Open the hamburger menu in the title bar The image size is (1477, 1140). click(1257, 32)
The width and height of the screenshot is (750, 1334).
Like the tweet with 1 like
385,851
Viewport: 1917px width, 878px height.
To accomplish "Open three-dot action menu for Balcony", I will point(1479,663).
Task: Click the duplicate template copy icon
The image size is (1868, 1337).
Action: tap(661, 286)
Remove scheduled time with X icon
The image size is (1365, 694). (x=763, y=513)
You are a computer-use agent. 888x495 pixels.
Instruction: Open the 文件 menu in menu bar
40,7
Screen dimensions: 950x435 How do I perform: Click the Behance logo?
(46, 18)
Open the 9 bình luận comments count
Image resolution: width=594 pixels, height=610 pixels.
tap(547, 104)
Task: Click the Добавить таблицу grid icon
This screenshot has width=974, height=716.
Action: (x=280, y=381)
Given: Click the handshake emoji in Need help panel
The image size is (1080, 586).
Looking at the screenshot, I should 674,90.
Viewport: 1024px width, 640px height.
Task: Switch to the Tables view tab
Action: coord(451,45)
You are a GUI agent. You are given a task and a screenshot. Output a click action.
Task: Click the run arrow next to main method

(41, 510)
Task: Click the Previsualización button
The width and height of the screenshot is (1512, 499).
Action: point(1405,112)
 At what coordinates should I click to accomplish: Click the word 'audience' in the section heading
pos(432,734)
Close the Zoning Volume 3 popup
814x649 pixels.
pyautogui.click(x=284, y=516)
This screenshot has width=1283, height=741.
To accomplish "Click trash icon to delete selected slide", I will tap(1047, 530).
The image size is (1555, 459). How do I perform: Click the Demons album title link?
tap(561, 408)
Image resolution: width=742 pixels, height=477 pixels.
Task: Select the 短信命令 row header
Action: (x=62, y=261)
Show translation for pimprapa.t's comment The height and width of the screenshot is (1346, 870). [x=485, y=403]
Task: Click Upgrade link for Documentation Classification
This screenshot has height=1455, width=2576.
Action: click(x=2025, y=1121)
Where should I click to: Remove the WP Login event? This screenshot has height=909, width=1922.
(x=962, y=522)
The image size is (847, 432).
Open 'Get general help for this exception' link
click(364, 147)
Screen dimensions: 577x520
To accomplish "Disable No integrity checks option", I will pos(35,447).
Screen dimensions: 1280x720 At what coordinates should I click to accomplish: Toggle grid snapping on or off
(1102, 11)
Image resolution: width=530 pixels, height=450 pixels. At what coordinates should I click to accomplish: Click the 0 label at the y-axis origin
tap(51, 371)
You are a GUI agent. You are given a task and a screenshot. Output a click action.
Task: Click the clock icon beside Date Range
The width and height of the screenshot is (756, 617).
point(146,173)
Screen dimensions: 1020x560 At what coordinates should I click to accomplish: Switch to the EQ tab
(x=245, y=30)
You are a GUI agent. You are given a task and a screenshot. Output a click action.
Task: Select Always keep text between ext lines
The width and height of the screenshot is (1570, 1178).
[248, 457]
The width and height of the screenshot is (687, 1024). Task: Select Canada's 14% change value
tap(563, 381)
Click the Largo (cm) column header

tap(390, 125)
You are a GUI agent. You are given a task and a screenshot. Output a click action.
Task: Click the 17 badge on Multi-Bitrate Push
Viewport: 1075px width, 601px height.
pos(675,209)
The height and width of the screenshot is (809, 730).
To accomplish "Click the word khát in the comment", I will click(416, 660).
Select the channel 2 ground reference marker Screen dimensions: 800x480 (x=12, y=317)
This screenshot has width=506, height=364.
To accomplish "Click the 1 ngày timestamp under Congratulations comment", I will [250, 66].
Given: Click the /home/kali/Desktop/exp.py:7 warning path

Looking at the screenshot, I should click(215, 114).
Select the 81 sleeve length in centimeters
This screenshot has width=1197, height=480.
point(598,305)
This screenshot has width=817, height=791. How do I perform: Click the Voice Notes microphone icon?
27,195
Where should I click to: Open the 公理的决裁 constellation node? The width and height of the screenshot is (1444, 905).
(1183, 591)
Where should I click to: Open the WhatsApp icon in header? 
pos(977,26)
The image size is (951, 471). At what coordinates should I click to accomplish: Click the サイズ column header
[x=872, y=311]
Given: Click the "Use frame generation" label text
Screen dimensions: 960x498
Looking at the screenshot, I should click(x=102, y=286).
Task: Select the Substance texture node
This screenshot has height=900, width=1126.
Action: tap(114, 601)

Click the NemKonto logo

○ ○ ○ ○ ○ ○ ○

Quote, without alteration, the final stretch of the entries: the line with "Screen dimensions: 960x498" onward to the last line.

• **WRITTEN ANSWER**:
Screen dimensions: 960x498
Looking at the screenshot, I should click(x=102, y=286).
Task: Select the Substance texture node
This screenshot has height=900, width=1126.
Action: tap(114, 601)

Click the NemKonto logo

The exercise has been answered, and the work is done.